Records from a dataset:
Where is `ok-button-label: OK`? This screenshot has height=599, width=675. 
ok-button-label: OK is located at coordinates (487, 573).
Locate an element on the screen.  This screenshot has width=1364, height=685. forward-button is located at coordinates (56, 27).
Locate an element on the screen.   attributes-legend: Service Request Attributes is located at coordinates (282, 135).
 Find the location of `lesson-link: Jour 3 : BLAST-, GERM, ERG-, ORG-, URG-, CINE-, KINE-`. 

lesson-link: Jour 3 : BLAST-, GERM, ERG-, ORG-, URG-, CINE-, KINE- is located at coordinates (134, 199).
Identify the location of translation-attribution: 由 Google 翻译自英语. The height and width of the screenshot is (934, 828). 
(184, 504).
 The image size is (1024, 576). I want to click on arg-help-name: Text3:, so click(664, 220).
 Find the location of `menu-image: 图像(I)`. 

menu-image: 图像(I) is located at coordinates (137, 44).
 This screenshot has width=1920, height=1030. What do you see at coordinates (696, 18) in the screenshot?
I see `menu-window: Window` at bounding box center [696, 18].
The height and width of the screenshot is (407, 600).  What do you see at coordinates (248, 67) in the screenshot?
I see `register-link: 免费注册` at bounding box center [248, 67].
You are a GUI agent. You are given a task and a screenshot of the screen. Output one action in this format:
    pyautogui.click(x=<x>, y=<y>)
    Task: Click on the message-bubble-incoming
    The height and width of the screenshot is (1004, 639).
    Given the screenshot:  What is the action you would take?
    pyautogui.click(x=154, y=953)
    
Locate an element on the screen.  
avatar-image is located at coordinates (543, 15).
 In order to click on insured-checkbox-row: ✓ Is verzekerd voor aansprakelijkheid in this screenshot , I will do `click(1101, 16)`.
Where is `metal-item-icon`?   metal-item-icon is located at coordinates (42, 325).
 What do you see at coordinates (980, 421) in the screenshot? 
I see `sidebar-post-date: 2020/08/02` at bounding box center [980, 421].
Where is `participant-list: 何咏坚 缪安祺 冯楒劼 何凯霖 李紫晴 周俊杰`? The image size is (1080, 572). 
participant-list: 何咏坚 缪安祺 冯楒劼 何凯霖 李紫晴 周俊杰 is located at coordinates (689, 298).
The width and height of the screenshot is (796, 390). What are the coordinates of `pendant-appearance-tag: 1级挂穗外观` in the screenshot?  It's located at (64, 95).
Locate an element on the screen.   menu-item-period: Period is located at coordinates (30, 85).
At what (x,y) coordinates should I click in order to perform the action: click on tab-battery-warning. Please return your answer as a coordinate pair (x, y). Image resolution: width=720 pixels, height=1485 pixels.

- _WORK TASK_
Reproduce the listing above with "an element on the screen" swapped for "a screen element" wherever it occurs, leaving every other line unchanged.

- _REPLY TO THE TASK_
Where is `ok-button-label: OK`? This screenshot has height=599, width=675. 
ok-button-label: OK is located at coordinates (487, 573).
Locate a screen element.  This screenshot has width=1364, height=685. forward-button is located at coordinates (56, 27).
Locate a screen element.   attributes-legend: Service Request Attributes is located at coordinates (282, 135).
 Find the location of `lesson-link: Jour 3 : BLAST-, GERM, ERG-, ORG-, URG-, CINE-, KINE-`. 

lesson-link: Jour 3 : BLAST-, GERM, ERG-, ORG-, URG-, CINE-, KINE- is located at coordinates (134, 199).
Identify the location of translation-attribution: 由 Google 翻译自英语. The height and width of the screenshot is (934, 828). 
(184, 504).
 The image size is (1024, 576). I want to click on arg-help-name: Text3:, so click(664, 220).
 Find the location of `menu-image: 图像(I)`. 

menu-image: 图像(I) is located at coordinates (137, 44).
 This screenshot has width=1920, height=1030. What do you see at coordinates (696, 18) in the screenshot?
I see `menu-window: Window` at bounding box center [696, 18].
The height and width of the screenshot is (407, 600).  What do you see at coordinates (248, 67) in the screenshot?
I see `register-link: 免费注册` at bounding box center [248, 67].
You are a GUI agent. You are given a task and a screenshot of the screen. Output one action in this format:
    pyautogui.click(x=<x>, y=<y>)
    Task: Click on the message-bubble-incoming
    The height and width of the screenshot is (1004, 639).
    Given the screenshot:  What is the action you would take?
    pyautogui.click(x=154, y=953)
    
Locate a screen element.  
avatar-image is located at coordinates (543, 15).
 In order to click on insured-checkbox-row: ✓ Is verzekerd voor aansprakelijkheid in this screenshot , I will do `click(1101, 16)`.
Where is `metal-item-icon`?   metal-item-icon is located at coordinates (42, 325).
 What do you see at coordinates (980, 421) in the screenshot? 
I see `sidebar-post-date: 2020/08/02` at bounding box center [980, 421].
Where is `participant-list: 何咏坚 缪安祺 冯楒劼 何凯霖 李紫晴 周俊杰`? The image size is (1080, 572). 
participant-list: 何咏坚 缪安祺 冯楒劼 何凯霖 李紫晴 周俊杰 is located at coordinates (689, 298).
The width and height of the screenshot is (796, 390). What are the coordinates of `pendant-appearance-tag: 1级挂穗外观` in the screenshot?  It's located at (64, 95).
Locate a screen element.   menu-item-period: Period is located at coordinates (30, 85).
At what (x,y) coordinates should I click in order to perform the action: click on tab-battery-warning. Please return your answer as a coordinate pair (x, y). Image resolution: width=720 pixels, height=1485 pixels.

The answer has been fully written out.